The advent of the internet and online research tools has led many lawyers to look at the ‘big picture’ first when analyzing a legal issue for motion or trial practice. Although I might try an immediate Google or Lexis search depending on what I’m looking for, I more often take the advice of the judge I once worked for and reach for one of the most refined sources I know, namely, jury instructions. Jury instructions provide straightforward definitions for the legal concepts/actions you may have the burden of proving and which are likely at the core of your case.

For simple example, Washington Pattern Instruction (WPI) 301.01 provides that: “A contract is a legally enforceable promise or set of promises.” WPI 301.02 defining “promise” provides that: “A promise is an expression that justifies the person to whom it is made in reasonably believing that a commitment has been made that something specific will happen or not happen in the future. A promise may be expressed orally, in writing, or by conduct.” A link to these instructions along with all pattern instructions used in Washington Courts can be found under the heading “Washington Law Resources” on the side-bar of this blog. By starting with basic definitions a stronger foundation for any further or more far-reaching research is created.

Aside from the more traditional sources of online legal research such as Lexis and Westlaw, there are many other sources which provide sound definitional foundations for legal concepts that can help build clarity. One such source is the Stanford Encyclopedia of Philosophy. There you can find legal concepts broken down in straightforward definitional terms which, similar to jury instructions, try to explain concepts so that a lay person or jury member can understand them. For example, here is part of SEP’s description of the connection between “tort law” and “insurance”:

“Tort law establishes conditions under which victims can shift at least some of the costs they incur to others. All individuals realize that they may be subject to a judgment against them in tort and so many buy third party insurance to protect them from bearing the full costs of those judgments.
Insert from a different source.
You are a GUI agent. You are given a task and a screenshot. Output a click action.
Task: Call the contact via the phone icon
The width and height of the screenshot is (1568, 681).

In some jurisdictions purchasing third party insurance is mandatory. All individuals are likewise aware that they may be victims of another’s actions and may not be able to secure a favorable judgment against their injurers — or they may not deem it worth the effort to pursue redress through the courts. So many of them buy first party insurance to guard against some of the costs they would otherwise have to shoulder completely.”

I think that research or the development of argument is usually aided by starting with basic definitions, simplifying and breaking down concepts for juries (or anyone else who is listening). If jury instructions are used, an added benefit may occur when the definitions you have internalized and expressed are repeated by the trial judge. By first defining core legal terms and concepts, ‘bigger picture’ items (including how the facts of your case fit) become well-grounded along with the arguments you will have to frame and make.